→ **AIM OF THE TASK**: In the listing that follows, the lines starting at the one containing "For every named target in this 1041×2576" and ending at the one containing "Home (228, 109)" are to be returned exactly, both boundary lines included, and no others.

*** Opening of RECORDS SUPPLIED ***

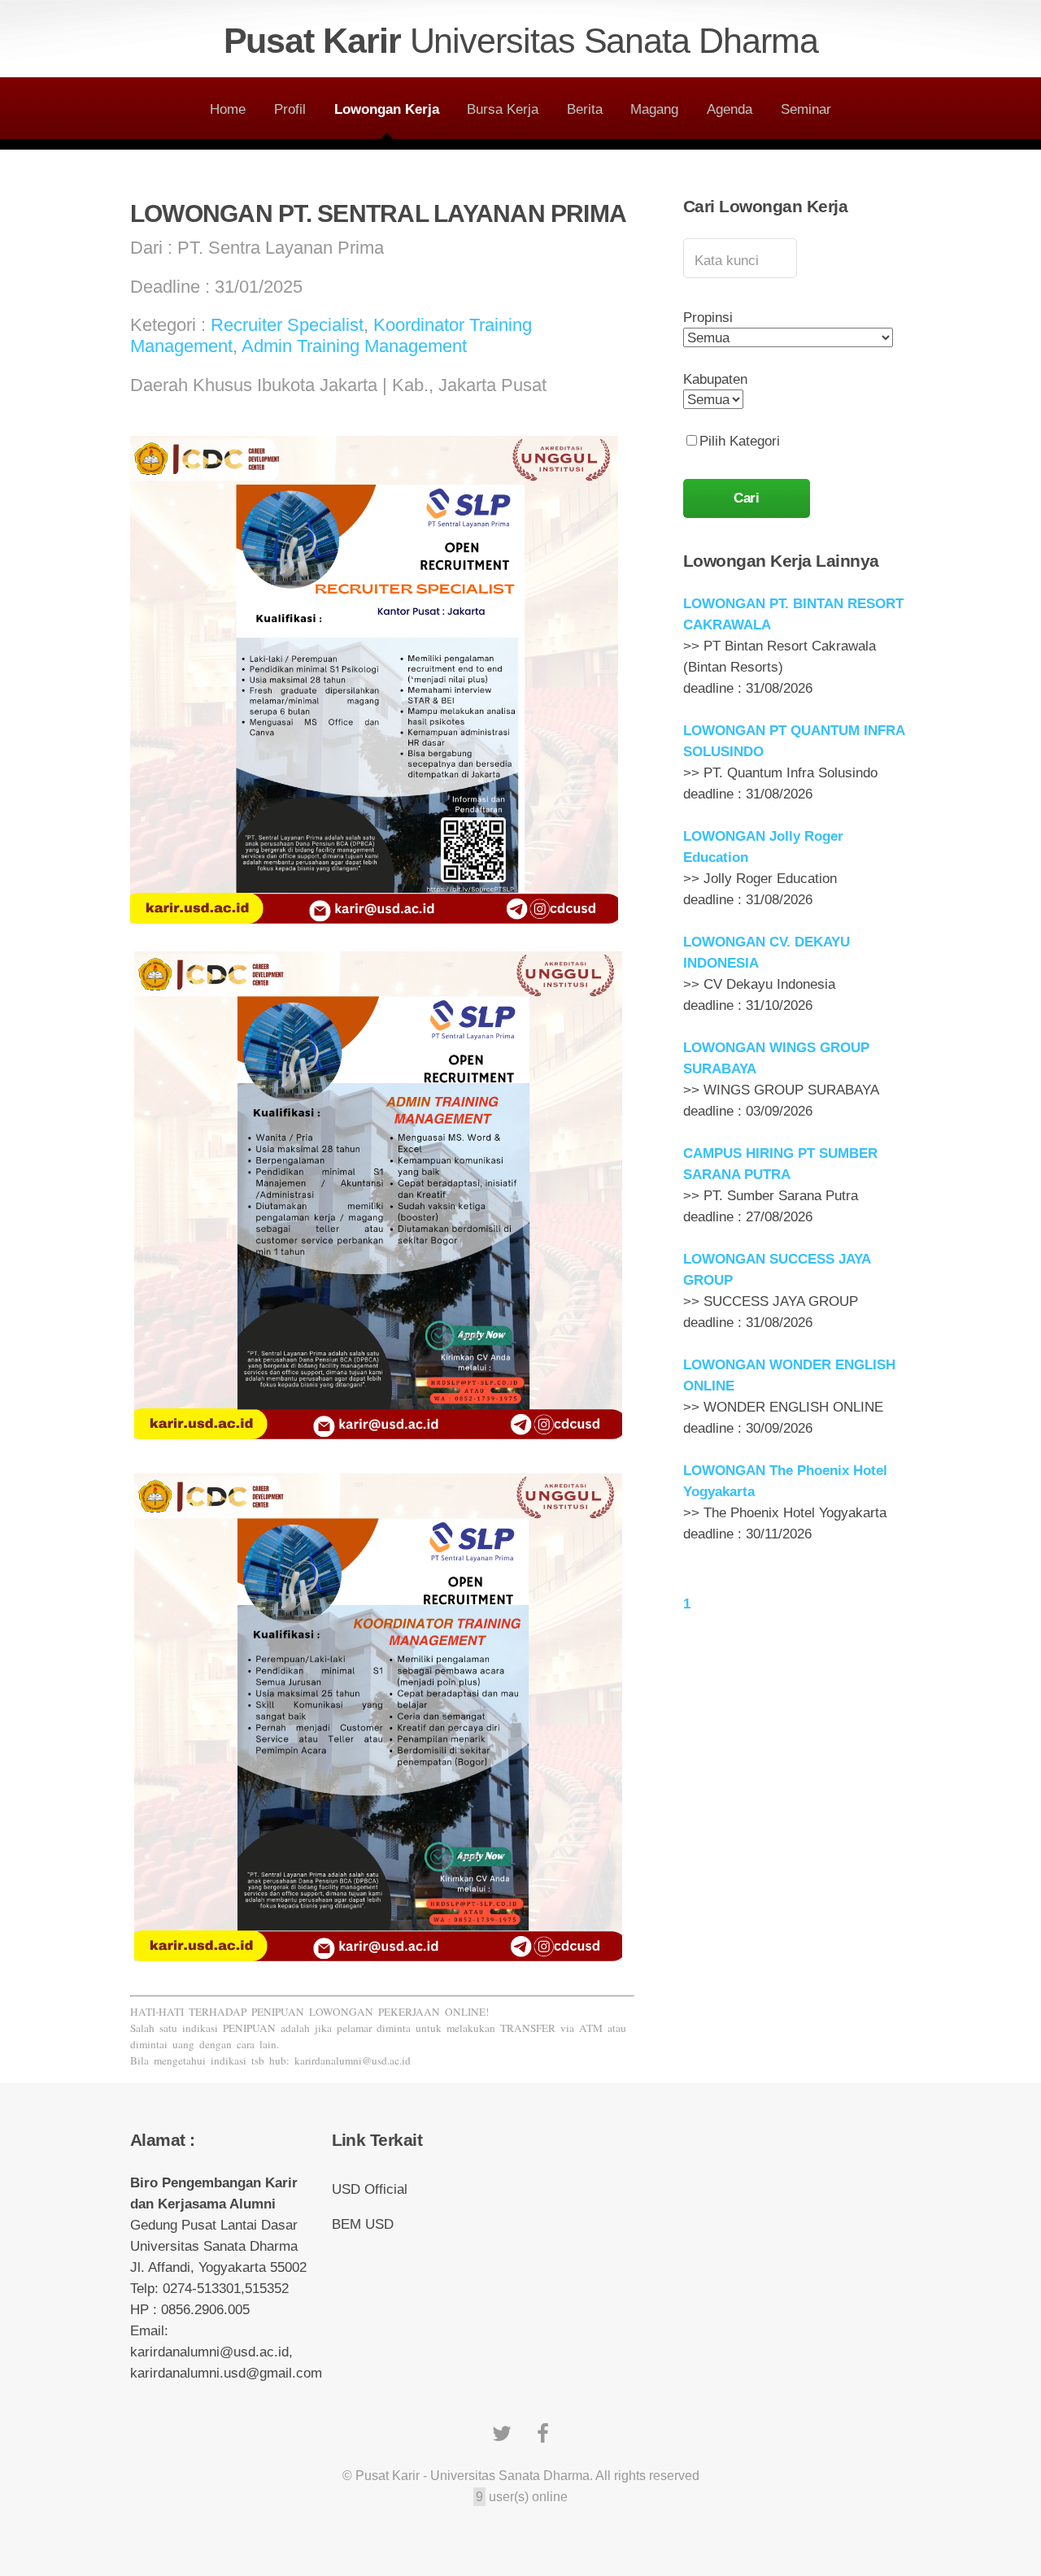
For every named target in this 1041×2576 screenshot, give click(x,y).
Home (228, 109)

*** Close of RECORDS SUPPLIED ***
*** Opening of RECORDS SUPPLIED ***

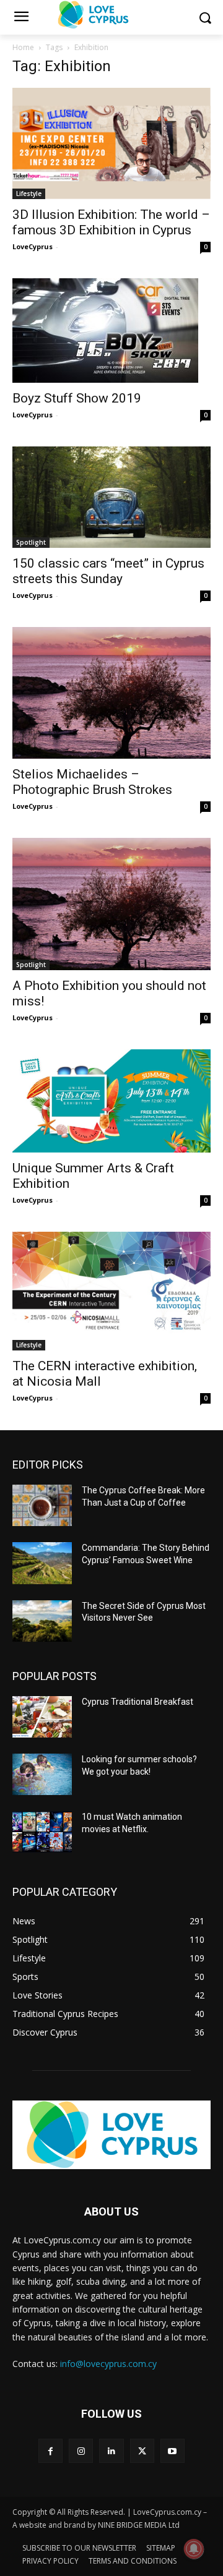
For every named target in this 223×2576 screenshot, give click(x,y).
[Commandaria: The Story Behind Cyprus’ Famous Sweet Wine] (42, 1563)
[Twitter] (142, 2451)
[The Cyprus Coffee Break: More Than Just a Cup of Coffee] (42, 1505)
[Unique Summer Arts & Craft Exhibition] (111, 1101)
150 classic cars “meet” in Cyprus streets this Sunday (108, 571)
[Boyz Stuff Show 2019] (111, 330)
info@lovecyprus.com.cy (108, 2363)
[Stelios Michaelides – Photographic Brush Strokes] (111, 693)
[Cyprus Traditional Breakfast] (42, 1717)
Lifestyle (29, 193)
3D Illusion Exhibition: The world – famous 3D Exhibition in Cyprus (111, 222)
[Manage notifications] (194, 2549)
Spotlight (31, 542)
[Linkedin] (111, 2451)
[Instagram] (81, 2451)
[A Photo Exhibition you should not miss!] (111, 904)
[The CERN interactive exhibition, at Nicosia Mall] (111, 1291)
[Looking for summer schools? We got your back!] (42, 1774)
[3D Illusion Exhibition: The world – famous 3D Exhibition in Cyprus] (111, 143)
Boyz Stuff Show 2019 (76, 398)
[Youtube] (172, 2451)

*** Close of RECORDS SUPPLIED ***
*** Opening of RECORDS SUPPLIED ***

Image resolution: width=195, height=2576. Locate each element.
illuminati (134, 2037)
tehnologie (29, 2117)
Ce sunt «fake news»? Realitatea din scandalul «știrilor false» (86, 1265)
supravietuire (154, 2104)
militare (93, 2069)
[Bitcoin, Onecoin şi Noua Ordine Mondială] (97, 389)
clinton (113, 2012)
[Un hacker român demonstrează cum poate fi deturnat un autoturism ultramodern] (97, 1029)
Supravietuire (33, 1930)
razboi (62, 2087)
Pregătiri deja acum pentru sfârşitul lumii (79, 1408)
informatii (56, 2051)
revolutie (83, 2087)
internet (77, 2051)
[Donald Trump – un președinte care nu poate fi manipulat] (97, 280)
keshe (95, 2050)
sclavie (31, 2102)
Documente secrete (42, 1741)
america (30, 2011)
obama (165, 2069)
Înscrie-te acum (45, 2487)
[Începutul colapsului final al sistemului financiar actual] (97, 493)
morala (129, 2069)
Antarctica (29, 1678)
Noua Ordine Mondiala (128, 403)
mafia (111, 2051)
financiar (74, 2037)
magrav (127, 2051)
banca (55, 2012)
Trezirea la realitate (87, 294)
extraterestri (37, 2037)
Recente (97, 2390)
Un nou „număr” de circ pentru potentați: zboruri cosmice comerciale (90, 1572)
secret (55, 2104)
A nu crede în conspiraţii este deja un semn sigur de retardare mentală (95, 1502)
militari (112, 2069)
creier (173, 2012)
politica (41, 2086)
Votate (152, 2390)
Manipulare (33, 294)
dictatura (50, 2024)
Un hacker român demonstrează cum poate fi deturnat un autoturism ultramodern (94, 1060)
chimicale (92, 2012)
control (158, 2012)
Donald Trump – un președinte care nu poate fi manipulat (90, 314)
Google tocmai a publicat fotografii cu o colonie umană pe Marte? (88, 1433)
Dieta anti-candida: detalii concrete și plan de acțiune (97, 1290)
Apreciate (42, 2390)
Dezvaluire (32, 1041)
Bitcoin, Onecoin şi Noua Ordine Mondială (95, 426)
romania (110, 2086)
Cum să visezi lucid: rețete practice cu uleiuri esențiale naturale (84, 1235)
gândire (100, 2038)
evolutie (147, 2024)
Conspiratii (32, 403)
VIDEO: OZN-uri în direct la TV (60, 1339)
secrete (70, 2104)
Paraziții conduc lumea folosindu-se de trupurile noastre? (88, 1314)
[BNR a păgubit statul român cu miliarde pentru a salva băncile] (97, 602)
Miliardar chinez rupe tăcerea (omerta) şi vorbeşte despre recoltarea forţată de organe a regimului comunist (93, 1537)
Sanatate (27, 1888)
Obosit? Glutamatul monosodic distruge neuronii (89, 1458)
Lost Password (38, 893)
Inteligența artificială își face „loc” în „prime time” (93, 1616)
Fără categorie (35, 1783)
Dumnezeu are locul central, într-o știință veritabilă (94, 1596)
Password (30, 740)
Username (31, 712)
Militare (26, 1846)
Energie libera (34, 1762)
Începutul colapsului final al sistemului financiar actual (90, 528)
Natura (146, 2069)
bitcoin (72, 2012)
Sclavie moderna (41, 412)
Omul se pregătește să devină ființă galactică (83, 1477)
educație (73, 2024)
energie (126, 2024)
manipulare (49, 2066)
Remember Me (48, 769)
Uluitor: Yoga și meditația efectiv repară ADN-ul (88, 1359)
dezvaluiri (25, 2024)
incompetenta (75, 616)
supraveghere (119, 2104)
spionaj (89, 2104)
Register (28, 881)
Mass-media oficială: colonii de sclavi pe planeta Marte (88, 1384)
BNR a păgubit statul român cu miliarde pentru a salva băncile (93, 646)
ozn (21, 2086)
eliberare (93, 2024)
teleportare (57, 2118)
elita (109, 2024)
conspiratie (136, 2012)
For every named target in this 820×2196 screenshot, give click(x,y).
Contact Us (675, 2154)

*** Close of RECORDS SUPPLIED ***

→ **WRITTEN RESPONSE**:
For every named target in this 1041×2576 screenshot, give click(x,y).
Home (228, 109)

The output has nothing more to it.